Puis suit un Nota Bene : « Ces informations ont été communiquées à Mr. Orcoyen par le propre père Bergoglio qui a signé la note en recommandant spécialement que ne soit pas donné suite à sa demande »…

Dans la même boîte d’archives, Horacio Verbitsky a retrouvé un rapport rédigé par un membre des services de renseignement. Intitulé « Le nouveau comportement des jésuites argentins« , il dit:

« Malgré les efforts du père Bergoglio, la Compagnie en Argentine n’a pas été nettoyée. Les jésuites de gauche se sont calmés pendant quelque temps. Mais maintenant, avec le soutien conséquent de l’extérieur et de certains évêques tiers-mondistes ils ont commencé une nouvelle étape ».

 

[1] J’invite les internautes à consulter mon Blog (rubrique « Escadrons de la mort : l’école française ») ou mon site personnel  :

http://wp.arte.tv/robin/

http://www.mariemoniquerobin.com/crbst_21.html

Mon livre a été édité par les Editions La Découverte qui a publié une version poche.
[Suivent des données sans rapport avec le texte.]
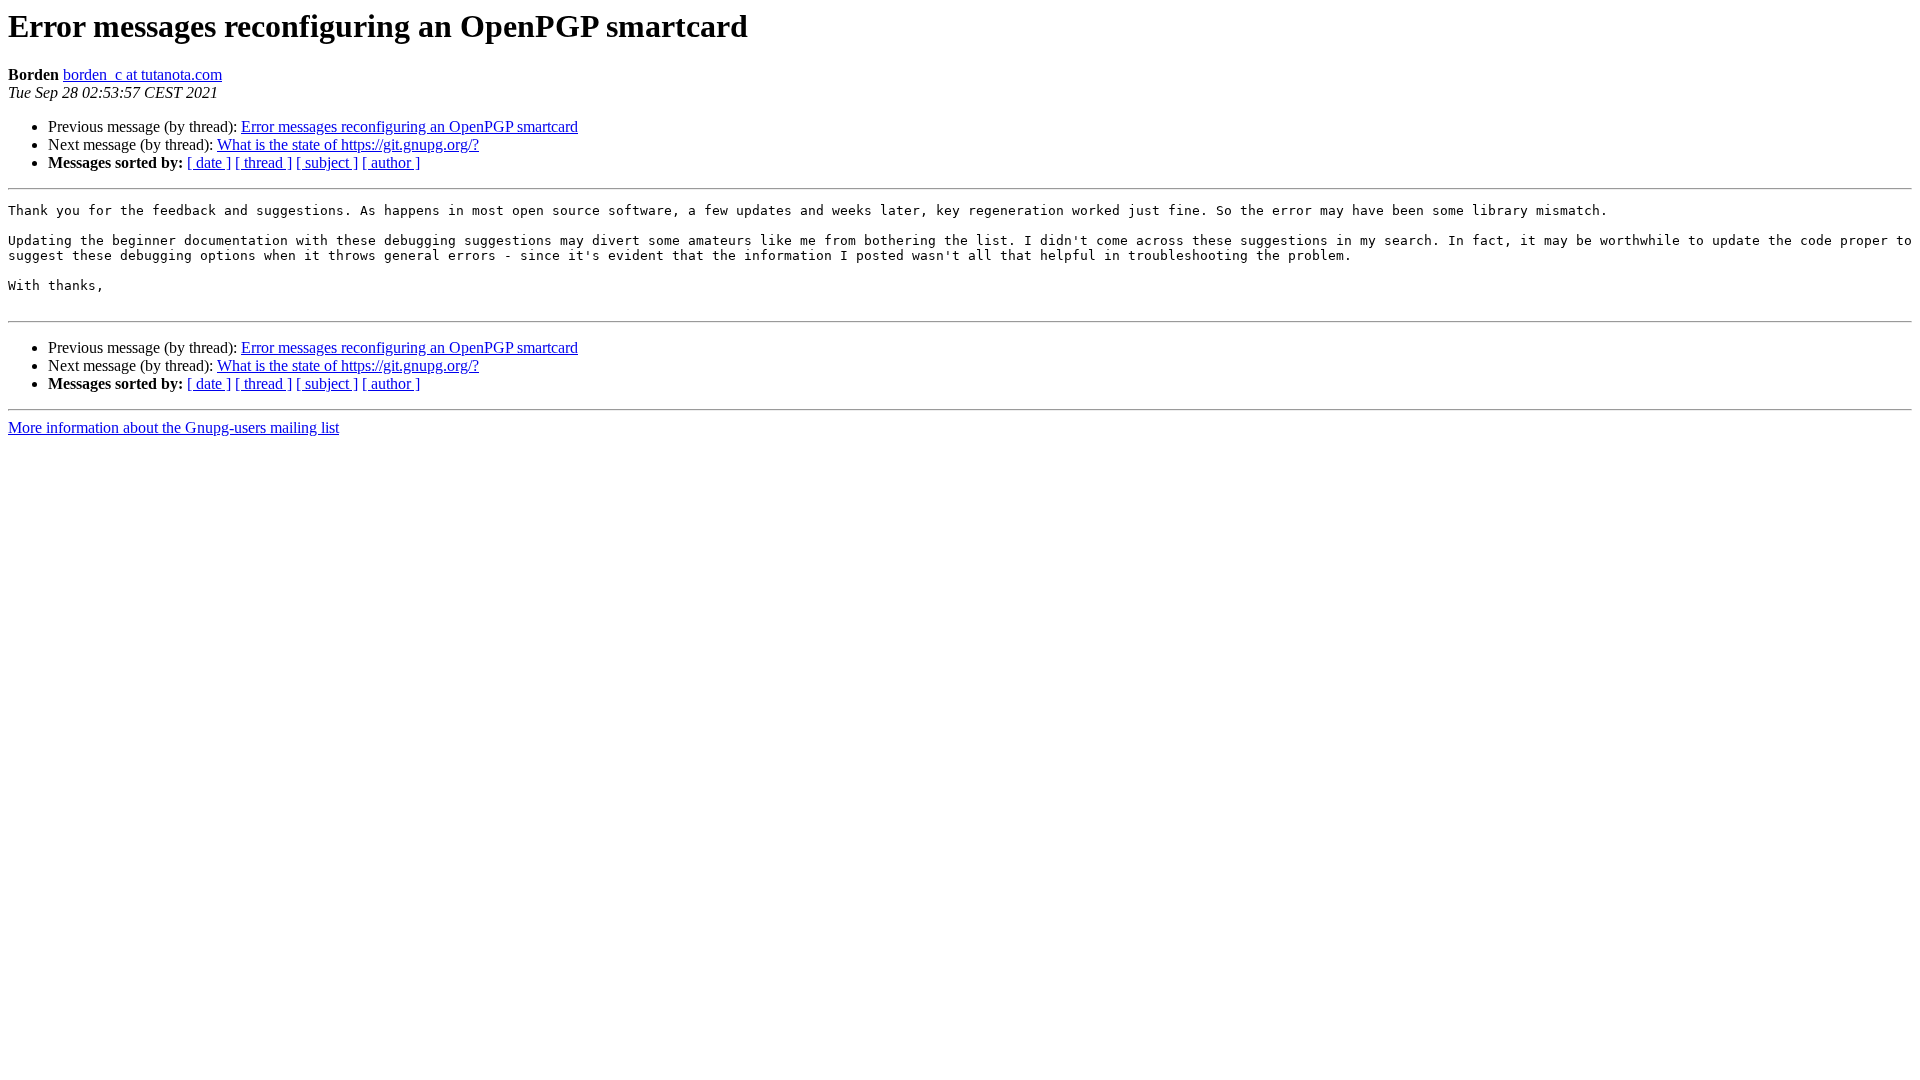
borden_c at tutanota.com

[2] Aujourd’hui, la Cité catholique s’appelle le Centre de formation à l’action civique et culturelle selon le droit naturel et chrétien, qui est considéré comme l’antenne française de l’Opus Dei. Christine Boutin, deputée UDF des Yvelines, en est une membre assidue.

[5] Horacio Verbitsky, El silencio. De Paulo VI a Bergoglio, les relaciones secretas de la Iglesia con la ESMA, Editorial Sudamericane, Buenos Aires, 2005.

[6] L’entretien a eu lieu le 6 mai 1999 . Yorio est mort un an plus tard en Uruguay où il s’était réfugié.

[7] Eduardo Massera était le chef de la Marine et patron de l’ESMA.